On Tuesday, March 1, at NASA’s Langley Research Center in Hampton, Virginia, Steven Novella will present “The Art and Science of Science Communication” at 2 p.m. in the Pearl Young Theater.

Novella will be available to answer questions from the media during a news briefing at 1:15 p.m. that day. Media who wish to do so should contact Chris Rink at 757-864-6786, or by e-mail at chris.rink@nasa.gov, by noon on the day of the talk for credentials and entry to the center.

That same evening at 7:30, Novella will present a similar program for the general public at the Virginia Air & Space Center in downtown Hampton. This Sigma Series event is free and no reservations are required.

Novella will explain how science communicators fill a critical role in the public’s understanding of science, and how they face numerous challenges. These include translating technical information for non-experts, creating excitement without hype, and countering misinformation and pseudoscience popular with the public. He will also present examples of the best and worst of science communication.

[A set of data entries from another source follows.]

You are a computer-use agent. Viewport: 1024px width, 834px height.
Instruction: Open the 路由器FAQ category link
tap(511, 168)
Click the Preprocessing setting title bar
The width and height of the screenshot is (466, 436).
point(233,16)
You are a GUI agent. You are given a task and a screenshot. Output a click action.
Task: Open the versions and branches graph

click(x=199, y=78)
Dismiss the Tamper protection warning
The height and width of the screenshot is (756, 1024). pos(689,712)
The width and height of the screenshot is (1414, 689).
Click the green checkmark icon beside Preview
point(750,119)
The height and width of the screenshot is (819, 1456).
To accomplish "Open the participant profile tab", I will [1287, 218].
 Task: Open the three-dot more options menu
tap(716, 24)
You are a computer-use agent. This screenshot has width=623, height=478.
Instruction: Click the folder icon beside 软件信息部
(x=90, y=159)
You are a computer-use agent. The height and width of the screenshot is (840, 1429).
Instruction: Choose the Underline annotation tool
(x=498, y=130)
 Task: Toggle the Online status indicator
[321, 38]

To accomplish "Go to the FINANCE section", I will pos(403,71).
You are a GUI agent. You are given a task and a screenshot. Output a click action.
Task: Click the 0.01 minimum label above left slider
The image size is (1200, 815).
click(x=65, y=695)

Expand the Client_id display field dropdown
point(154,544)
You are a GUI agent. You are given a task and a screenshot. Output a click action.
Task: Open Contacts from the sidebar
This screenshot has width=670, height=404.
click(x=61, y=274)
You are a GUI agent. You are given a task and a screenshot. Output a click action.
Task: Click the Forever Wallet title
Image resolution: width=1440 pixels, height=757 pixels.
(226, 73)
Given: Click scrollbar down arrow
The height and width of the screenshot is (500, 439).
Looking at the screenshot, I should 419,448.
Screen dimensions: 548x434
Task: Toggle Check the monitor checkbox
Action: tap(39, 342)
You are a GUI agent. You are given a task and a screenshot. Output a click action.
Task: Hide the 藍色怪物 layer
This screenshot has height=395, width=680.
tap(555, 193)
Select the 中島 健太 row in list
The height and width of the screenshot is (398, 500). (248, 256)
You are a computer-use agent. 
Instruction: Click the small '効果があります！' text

An academic clinical neurologist at Yale University School of Medicine, Novella is the president and co-founder of the New England Skeptical Society, and host and producer of the weekly science podcast, “The Skeptics’ Guide to the Universe.” He is also a senior fellow and director of Science-Based Medicine at the James Randi Educational Foundation, a fellow of the Committee for Skeptical Inquiry, and a founding fellow of the Institute for Science in Medicine.

Novella is the founder, executive editor and regular contributor to “Science-Based Medicine,” a blog dedicated to issues of science and medicine. He also authors “The NeuroLogicaBlog” that covers news and issues in neuroscience, general science, scientific skepticism, philosophy of science, critical thinking, and the intersection of science with the media and society.